HP study finds smartwatches could do more to keep user data safe

Smartwatches are failing people at keeping their data safe and protecting them from hackers.

Those are the findings of a study from Hewlett-Packard, whose Fortify on Demand security division tested 10 popular smartwatches. The company is in the process of alerting vendors about the flaws and can’t disclose the watches it tested, said Daniel Miessler, practice principal at HP.

HP also examined the security around the Web interfaces and mobile apps that accompany smartwatches and allow a person to access the device as well as how data gathered by watch apps is protected and used.

The study found vulnerabilities with each of the watches and raised concerns over user authentication methods, data encryption and data privacy, among other issues.

Only half of the watches HP tested let users lock the device’s screen, potentially allowing a stranger to access their sensitive information if the wearable was lost or stolen. Smartwatch sensors collect health data, including heart beats, and the devices store personal details like a person’s name, address and birth date. Two of the watches that lack the ability to lock a screen could be paired with a smartphone other than the owner’s, giving an attacker access to the wearable’s data.

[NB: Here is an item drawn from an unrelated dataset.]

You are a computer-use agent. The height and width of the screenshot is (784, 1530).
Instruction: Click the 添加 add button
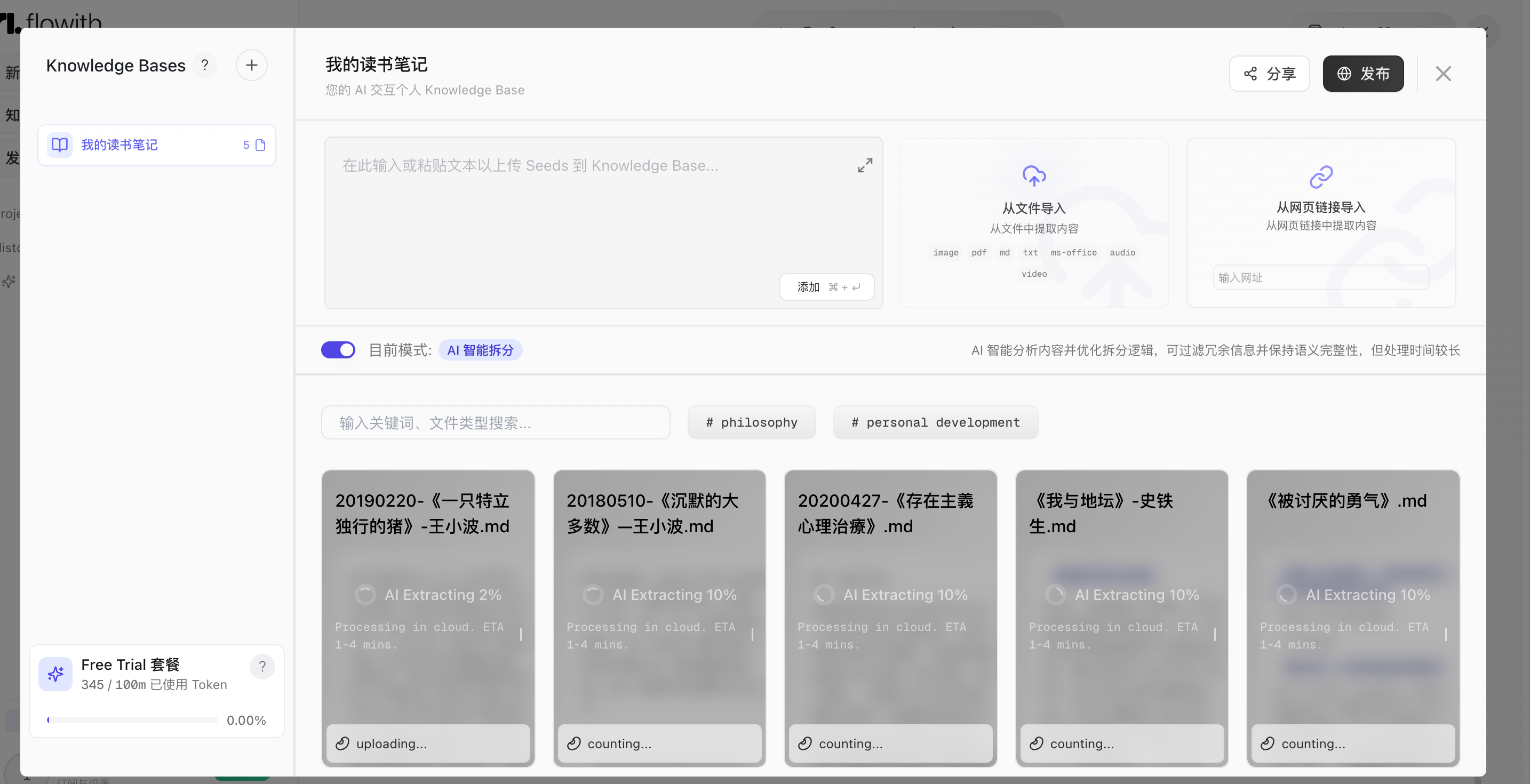[827, 287]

The smartwatches fell short when it came to encrypting data that’s sent to the cloud. While the wearables used SSL and TLS security protocols to encrypt information, some relied on SSL 2.0, an older version of the protocol that’s known to have security flaws. Additionally, 40 percent of the watches were vulnerable to POODLE attacks.

In some cases, vendors prioritize getting smartwatches on the market over security so measures like data encryption are overlooked. Others don’t realize the dangers of transmitting data in clear text form, Miessler said.

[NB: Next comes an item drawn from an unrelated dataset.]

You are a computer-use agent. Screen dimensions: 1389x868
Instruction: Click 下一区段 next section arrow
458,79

HP questioned if there’s enough transparency around how data collected by watch apps is used, saying people and app developers may not realize that information ends up on a “substantial” number of servers. This provides attackers more access points to the data, either by intercepting it in transit or going after the servers where it’s stored, Miessler said. Some of the places where smartwatch data ended up included advertising and analytics networks, he added.

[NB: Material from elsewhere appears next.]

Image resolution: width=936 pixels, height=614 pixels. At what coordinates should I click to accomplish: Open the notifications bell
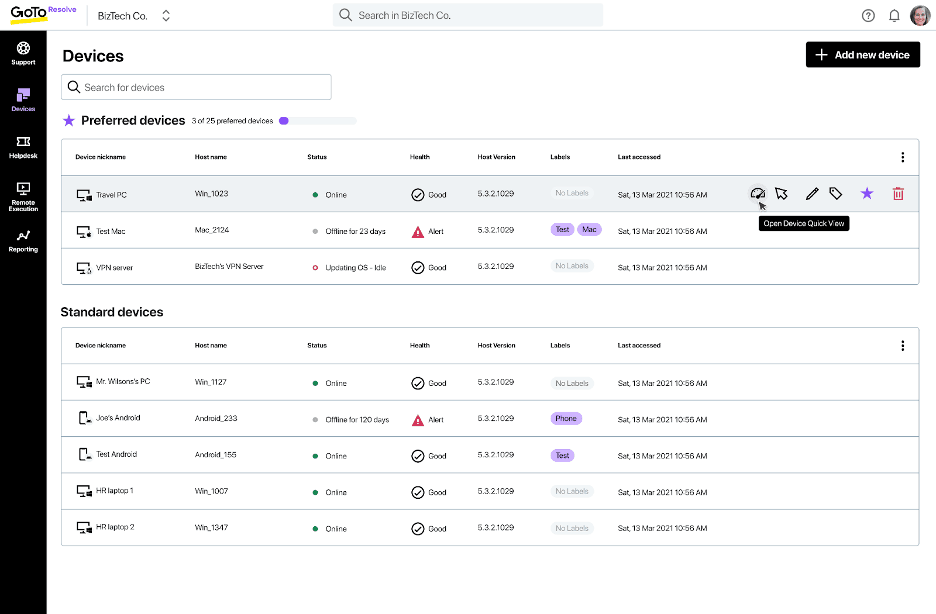pyautogui.click(x=894, y=15)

HP took issue with how seven of the 10 the watches processed firmware updates. Those devices were sent unencrypted updates, and while they were signed to prevent malicious files from being uploaded, this didn’t prevent them from being downloaded and viewed by others.

Consumers may not realize they need to be aware of security issues around mobile apps and Web interfaces used to access smartwatches, Miessler said.

“It’s not just a smartwatch. It’s the ecosystem around it,” he said.

Of the devices HP tested, three had Web interfaces and mobile apps that could be used to access the smartwatch. HP said the password-creation requirements for these systems weren’t complex. Additionally, the interfaces and apps didn’t lock out people after they entered the wrong password multiple times and lacked two-factor authentication. When paired with accounting-harvesting tactics, which cull the Web for information on people, these weaknesses could allow an attacker to use brute force attacks to figure out a person’s password, HP said.

As smartwatch adoption grows, HP predicted the devices will become appealing targets for hackers since people will store sensitive information on them such as data for making purchases or even unlocking their homes’ doors.

But those security concerns, as well as how smartwatch app data is used, aren’t on a person’s mind when they purchase a wearable, Miessler said. Instead, they’re looking at what features, like fitness and wellness monitoring, a smartwatch offers.

“They’re thinking what kind of health data can you get from the wearable, not where is the health data going,” he said.